Take a serving of boiled noodles in a serving bowl and then pour the hot laksa broth. Top with bean sprouts, lime wedge, mint leaves, coriander and sliced chilli.

Serve hot!

Tips & Variations

  1. I prefer making the laksa paste at home however you can use the store bought laksa paste for convenience.
  2. If you do not have palm sugar, you can substitute coconut or brown sugar.
  3. I would highly recommend using full fat coconut milk for smoother, rich flavours.
  4. Traditionally candlenuts are used while making Laksa. Also known as ‘buah kemiri’ it is a staple ingredient used in many Malaysian and Indonesian cooking. It has a nutty flavour without being bitter.They look quite like macadamia nuts with a different flavour profile. Candlenuts are toxic when eaten raw so store them in a place that young children cannot reach.

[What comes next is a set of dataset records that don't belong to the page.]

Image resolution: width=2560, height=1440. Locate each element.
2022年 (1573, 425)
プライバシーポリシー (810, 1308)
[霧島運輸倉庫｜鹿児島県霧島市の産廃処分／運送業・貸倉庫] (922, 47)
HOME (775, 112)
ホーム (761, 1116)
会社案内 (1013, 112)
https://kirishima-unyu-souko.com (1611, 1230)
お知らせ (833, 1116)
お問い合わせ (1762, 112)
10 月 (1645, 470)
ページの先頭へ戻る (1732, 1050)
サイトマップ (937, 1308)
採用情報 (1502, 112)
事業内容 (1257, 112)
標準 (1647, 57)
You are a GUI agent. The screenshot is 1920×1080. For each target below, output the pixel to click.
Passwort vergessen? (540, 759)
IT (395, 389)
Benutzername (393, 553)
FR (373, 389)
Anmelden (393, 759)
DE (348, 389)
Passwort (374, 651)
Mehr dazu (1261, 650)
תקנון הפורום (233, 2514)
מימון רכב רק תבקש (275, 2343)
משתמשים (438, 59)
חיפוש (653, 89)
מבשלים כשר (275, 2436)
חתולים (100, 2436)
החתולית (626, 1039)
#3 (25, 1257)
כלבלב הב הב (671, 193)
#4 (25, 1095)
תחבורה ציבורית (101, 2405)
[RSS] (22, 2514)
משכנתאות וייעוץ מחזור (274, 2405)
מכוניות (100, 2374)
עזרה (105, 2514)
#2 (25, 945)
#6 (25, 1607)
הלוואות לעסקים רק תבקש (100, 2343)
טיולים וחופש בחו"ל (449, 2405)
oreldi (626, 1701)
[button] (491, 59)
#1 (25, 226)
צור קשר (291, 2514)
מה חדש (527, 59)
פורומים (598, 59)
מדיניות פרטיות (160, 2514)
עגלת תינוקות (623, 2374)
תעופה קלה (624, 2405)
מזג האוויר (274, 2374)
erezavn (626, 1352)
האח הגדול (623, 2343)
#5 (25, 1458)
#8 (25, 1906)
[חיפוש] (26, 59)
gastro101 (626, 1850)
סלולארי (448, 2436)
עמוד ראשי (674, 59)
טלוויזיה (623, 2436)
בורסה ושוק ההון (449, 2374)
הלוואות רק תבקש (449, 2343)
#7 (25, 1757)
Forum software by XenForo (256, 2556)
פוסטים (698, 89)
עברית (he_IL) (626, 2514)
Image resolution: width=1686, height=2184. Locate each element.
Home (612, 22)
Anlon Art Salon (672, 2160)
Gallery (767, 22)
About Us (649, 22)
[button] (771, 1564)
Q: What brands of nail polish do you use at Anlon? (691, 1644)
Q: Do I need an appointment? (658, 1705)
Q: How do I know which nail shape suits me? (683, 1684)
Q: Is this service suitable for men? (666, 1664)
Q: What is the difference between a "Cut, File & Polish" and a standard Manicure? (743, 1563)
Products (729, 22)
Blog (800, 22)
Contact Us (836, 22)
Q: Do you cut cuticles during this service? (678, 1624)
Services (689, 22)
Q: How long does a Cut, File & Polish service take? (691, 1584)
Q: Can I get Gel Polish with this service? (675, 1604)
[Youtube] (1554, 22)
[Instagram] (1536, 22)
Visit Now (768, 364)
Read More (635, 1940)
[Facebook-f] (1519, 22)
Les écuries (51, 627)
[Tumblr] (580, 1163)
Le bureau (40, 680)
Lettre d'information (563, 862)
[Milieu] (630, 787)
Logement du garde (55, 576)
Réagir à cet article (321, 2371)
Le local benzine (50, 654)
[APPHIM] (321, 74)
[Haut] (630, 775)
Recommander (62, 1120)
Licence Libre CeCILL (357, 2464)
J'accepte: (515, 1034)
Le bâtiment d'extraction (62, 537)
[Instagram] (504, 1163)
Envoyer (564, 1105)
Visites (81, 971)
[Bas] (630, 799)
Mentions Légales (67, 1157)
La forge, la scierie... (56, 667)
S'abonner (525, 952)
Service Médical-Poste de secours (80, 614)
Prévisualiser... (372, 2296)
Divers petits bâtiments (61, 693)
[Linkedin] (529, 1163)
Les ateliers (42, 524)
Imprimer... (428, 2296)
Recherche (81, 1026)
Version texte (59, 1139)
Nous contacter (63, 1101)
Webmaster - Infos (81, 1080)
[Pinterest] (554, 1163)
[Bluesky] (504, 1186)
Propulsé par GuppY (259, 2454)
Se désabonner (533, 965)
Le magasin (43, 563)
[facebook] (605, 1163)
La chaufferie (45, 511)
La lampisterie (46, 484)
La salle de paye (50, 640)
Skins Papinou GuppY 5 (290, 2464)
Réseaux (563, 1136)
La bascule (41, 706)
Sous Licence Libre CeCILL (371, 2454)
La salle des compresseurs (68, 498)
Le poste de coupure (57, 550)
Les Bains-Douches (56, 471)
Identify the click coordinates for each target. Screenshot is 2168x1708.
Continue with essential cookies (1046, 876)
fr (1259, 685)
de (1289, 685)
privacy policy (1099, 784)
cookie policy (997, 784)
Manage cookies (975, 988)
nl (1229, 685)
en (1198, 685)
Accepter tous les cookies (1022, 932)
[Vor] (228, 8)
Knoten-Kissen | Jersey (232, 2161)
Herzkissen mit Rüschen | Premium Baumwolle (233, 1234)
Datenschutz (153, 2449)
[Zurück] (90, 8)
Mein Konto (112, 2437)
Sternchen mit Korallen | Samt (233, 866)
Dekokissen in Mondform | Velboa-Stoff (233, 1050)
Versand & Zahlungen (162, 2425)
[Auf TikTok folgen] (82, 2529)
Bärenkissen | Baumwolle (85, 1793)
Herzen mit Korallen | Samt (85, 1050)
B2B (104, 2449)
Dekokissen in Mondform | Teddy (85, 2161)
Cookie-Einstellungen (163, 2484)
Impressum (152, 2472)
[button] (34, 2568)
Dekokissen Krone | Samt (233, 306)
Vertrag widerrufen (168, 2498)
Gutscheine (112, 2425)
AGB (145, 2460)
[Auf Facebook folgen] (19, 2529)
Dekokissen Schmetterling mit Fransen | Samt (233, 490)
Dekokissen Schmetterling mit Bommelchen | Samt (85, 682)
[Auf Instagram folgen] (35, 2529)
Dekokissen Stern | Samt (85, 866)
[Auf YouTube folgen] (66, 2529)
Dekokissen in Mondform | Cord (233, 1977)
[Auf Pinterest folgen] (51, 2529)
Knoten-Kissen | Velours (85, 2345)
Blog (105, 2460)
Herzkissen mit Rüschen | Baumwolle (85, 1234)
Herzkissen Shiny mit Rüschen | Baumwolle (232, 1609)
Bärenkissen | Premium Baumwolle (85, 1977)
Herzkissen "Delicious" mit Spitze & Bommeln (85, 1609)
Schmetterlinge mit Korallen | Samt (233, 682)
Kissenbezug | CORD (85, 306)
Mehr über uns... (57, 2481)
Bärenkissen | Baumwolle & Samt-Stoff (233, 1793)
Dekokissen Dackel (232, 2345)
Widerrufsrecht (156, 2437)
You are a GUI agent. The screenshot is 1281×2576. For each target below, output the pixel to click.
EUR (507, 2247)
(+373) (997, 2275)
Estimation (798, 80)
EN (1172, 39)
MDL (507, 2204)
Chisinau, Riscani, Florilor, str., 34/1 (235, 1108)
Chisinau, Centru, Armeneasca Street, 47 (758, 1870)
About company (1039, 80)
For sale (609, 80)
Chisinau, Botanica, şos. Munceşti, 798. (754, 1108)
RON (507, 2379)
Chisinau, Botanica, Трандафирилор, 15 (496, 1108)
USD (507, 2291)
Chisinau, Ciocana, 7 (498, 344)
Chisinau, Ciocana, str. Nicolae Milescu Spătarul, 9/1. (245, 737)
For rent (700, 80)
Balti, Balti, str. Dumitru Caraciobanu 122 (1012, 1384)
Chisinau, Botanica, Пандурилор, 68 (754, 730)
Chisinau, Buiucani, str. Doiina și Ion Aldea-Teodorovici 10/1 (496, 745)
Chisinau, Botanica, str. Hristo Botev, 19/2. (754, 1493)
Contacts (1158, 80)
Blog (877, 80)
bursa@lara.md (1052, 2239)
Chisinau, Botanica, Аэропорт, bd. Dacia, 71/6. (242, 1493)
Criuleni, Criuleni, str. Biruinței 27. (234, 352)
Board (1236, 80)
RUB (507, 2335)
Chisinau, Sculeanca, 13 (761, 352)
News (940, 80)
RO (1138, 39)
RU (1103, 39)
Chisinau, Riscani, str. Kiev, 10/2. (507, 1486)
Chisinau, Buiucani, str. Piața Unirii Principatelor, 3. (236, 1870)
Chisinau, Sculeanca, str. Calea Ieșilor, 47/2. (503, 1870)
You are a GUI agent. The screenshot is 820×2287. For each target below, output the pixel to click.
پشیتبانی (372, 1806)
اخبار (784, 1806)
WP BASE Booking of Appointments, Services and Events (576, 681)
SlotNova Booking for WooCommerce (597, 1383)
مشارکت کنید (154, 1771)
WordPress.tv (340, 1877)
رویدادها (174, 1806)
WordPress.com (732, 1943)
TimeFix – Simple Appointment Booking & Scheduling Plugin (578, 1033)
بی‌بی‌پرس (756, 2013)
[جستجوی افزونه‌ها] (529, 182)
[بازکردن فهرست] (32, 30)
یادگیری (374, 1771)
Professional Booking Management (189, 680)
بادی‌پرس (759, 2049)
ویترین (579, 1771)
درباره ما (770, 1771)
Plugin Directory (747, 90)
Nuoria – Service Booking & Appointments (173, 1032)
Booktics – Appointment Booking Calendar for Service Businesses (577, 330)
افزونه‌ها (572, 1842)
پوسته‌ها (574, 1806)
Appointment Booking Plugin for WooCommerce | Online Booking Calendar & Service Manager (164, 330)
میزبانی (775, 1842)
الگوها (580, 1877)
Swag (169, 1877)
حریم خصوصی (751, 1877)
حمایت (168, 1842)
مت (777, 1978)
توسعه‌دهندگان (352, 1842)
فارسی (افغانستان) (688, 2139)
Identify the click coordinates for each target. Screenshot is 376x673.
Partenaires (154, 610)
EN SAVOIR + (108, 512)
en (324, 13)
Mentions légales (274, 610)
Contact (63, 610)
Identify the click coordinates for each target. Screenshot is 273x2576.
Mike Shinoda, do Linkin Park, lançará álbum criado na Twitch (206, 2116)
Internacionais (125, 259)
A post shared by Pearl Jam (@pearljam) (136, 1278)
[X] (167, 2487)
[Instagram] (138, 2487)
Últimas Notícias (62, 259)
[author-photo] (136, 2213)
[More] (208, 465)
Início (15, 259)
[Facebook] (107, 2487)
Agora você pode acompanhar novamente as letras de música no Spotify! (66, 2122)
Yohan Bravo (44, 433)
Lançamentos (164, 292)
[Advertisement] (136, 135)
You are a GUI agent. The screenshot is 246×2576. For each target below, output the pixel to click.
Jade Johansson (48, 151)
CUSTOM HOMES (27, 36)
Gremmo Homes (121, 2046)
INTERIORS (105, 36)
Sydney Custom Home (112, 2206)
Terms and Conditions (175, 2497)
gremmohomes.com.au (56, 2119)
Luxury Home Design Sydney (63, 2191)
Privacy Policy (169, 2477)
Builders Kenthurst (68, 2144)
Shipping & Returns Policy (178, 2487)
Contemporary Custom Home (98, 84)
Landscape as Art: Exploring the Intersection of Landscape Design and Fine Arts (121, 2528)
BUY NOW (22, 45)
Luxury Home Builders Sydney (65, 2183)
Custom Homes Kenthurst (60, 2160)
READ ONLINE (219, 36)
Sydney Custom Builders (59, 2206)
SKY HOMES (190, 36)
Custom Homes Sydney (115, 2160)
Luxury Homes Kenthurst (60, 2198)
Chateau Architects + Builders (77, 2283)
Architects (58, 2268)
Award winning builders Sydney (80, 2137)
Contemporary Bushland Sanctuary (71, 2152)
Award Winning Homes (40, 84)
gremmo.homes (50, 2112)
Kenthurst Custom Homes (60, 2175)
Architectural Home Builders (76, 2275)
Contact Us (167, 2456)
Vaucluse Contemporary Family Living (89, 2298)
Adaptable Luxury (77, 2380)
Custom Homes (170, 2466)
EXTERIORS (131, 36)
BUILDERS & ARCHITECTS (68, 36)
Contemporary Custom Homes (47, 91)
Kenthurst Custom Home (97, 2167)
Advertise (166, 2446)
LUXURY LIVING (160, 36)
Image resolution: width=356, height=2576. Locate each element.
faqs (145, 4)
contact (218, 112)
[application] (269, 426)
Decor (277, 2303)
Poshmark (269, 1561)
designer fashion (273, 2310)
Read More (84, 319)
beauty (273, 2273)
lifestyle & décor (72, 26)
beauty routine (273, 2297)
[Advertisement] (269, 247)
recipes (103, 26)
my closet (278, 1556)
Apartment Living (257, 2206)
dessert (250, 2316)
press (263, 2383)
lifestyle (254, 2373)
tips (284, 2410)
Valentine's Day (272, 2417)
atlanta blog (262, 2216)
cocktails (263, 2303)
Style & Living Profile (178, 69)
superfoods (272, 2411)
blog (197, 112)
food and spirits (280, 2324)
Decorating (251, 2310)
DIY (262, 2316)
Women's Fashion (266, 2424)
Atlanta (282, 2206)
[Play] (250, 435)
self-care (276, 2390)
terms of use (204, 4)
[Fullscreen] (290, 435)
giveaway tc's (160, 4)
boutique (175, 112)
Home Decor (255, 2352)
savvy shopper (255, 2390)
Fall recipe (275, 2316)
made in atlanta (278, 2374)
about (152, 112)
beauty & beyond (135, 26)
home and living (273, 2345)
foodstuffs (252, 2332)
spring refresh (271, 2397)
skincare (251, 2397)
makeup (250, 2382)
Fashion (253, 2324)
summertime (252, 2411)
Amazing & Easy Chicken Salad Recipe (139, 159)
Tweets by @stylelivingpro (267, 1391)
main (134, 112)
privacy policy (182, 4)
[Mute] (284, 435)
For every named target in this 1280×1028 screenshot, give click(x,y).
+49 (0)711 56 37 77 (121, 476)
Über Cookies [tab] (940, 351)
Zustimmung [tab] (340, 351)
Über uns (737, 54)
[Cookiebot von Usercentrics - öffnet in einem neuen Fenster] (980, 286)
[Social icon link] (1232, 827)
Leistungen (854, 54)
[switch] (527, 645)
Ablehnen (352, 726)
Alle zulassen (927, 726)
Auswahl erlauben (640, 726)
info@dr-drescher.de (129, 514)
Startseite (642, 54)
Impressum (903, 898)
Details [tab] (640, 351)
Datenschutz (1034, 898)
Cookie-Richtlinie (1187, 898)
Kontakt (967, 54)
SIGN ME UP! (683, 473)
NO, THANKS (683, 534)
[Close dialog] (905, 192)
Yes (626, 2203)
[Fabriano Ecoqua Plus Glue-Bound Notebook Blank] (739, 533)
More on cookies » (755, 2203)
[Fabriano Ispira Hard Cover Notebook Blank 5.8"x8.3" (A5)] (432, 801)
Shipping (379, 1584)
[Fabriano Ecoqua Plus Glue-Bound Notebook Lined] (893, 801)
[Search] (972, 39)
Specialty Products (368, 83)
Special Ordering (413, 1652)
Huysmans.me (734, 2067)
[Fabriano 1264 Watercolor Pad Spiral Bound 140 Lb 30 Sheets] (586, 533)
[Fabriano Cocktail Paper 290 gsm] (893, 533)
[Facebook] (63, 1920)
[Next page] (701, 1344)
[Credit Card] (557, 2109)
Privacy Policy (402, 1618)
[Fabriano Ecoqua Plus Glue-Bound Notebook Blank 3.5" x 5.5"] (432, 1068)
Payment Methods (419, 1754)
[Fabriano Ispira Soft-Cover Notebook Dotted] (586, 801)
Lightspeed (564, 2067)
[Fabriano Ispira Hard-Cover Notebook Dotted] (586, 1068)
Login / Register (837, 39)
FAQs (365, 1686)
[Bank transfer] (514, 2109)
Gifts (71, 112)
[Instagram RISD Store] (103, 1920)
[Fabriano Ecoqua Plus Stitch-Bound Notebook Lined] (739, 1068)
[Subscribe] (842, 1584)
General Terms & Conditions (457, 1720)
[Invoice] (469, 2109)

The best substitute for candlenuts is macadamia, brazil nut, or cashew.
  5. If you cannot find fried tofu puff, you can substitute it with regular firm tofu. Fried tofu puffs have a spongy texture. They will absorb the juice in the soup and make them so juicy. It is used in almost all Laksa versions.
  6. Sometimes laksa recipes call for blanched sprouts. However, I feel that the broth is so hot that the sprouts quickly soften and cook while eating and hence I prefer to add them raw. Feel free to blanch them for 1 minute if you would like to soften them.
  7. Do not try to substitute lemon grass. You will only get authentic flavour if you use fresh lemon grass. If you are unable to buy fresh lemon grass then you can use dried lemon grass too. Just soak it in warm water to soften it before grinding.
  8. Traditionally, galangal is used to make the curry paste. If you find it hard to buy, then just increase the quantity of ginger. It is worth looking for galangal if you can source it.
  9. While making Laksa egg noodles, rice sticks, vermicelli, and glass noodles all can be used. Sometimes I use a combination of 2 noodles and that taste super too.
  10. You can use any seasonal vegetables like broccoli, pak choi, sugar snaps, cauliflower, and peppers. Mushrooms bring a deep rich umami flavour to the broth so I would highly recommend using it.